START PROVIDED MATERIAL

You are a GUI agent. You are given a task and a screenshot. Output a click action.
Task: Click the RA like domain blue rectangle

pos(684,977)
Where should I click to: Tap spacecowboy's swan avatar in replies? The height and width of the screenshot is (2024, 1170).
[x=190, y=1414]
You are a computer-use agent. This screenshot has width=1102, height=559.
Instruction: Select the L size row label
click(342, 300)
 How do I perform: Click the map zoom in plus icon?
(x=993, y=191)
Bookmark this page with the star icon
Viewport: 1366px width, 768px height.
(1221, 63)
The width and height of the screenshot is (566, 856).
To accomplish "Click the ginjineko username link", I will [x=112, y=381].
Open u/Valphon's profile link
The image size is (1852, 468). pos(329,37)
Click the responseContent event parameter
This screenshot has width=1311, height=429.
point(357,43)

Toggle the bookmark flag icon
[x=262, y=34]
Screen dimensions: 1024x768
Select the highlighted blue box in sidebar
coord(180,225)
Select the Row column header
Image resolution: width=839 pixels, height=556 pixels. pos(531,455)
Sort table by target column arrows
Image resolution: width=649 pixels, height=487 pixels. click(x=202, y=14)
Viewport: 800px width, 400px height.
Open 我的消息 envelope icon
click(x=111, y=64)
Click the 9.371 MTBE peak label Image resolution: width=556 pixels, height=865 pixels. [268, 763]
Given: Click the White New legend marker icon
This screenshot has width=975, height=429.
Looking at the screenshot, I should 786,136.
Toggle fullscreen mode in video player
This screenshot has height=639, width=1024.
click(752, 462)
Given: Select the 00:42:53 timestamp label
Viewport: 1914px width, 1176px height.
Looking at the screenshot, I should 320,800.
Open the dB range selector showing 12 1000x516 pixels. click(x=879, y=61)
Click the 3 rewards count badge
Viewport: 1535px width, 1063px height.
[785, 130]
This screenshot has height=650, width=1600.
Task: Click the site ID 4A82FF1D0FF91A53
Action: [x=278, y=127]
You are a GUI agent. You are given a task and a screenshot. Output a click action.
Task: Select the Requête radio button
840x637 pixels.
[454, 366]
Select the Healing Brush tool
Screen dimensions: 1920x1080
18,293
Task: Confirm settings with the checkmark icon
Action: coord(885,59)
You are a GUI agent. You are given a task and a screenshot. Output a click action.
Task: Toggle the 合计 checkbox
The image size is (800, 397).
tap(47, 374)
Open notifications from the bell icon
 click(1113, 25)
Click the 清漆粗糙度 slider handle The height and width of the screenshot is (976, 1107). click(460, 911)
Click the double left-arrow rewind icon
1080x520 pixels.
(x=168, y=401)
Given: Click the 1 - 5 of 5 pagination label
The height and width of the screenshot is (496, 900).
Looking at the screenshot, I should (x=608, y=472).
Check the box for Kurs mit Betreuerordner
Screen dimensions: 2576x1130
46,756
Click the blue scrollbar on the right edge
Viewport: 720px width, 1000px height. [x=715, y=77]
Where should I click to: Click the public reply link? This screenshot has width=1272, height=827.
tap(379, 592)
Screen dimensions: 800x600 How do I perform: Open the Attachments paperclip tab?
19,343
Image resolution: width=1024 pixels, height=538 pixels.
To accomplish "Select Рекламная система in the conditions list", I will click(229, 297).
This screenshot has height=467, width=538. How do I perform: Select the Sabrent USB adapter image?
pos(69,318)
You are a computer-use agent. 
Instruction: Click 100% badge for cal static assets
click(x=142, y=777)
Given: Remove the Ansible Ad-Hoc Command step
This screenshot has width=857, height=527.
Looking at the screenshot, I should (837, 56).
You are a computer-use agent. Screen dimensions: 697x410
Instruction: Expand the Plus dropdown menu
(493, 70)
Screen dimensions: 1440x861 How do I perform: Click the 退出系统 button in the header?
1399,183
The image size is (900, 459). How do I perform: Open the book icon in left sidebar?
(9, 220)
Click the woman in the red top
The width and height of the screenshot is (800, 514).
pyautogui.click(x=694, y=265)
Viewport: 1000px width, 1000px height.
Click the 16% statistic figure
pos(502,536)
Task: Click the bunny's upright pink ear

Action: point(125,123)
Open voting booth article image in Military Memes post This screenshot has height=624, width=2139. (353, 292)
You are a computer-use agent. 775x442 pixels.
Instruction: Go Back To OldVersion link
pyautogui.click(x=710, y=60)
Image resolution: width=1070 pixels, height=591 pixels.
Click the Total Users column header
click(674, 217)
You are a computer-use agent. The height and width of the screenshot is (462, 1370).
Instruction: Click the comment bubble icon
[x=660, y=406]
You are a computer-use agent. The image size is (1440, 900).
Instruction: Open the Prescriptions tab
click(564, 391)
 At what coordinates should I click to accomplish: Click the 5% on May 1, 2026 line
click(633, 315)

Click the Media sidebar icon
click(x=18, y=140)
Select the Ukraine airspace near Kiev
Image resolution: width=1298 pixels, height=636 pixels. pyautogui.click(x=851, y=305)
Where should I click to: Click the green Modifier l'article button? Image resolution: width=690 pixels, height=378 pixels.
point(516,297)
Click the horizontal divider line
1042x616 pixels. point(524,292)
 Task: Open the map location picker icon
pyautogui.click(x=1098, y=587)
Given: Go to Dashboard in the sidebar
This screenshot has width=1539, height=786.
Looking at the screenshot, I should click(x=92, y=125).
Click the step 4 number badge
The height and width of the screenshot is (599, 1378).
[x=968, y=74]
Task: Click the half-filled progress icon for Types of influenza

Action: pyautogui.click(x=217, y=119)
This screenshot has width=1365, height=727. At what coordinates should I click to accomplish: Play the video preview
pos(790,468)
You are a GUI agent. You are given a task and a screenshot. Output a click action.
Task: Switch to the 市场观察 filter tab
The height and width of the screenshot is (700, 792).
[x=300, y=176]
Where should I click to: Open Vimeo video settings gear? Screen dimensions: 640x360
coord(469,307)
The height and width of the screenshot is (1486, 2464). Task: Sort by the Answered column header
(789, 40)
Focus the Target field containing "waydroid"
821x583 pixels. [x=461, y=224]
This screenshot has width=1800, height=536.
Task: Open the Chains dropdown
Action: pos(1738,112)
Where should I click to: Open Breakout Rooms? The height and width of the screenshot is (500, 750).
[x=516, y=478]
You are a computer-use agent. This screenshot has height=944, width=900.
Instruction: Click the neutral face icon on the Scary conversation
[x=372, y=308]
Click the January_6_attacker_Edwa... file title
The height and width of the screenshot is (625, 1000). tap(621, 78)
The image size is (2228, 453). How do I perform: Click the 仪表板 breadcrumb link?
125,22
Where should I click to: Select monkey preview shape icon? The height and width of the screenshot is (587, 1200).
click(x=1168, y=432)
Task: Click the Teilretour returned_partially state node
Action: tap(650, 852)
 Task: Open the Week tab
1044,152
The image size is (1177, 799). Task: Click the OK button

END PROVIDED MATERIAL

## TASK GOAL
Wherever the string "agent" appears in the listing above, show the whole line.

## COMPLETED EXERCISE
You are a GUI agent. You are given a task and a screenshot. Output a click action.
You are a computer-use agent. This screenshot has width=1102, height=559.
You are a GUI agent. You are given a task and a screenshot. Output a click action.
You are a GUI agent. You are given a task and a screenshot. Output a click action.
You are a computer-use agent. 
You are a computer-use agent. Screen dimensions: 697x410
You are a computer-use agent. 775x442 pixels.
You are a computer-use agent. The height and width of the screenshot is (462, 1370).
You are a computer-use agent. The image size is (1440, 900).
You are a GUI agent. You are given a task and a screenshot. Output a click action.
You are a computer-use agent. This screenshot has height=944, width=900.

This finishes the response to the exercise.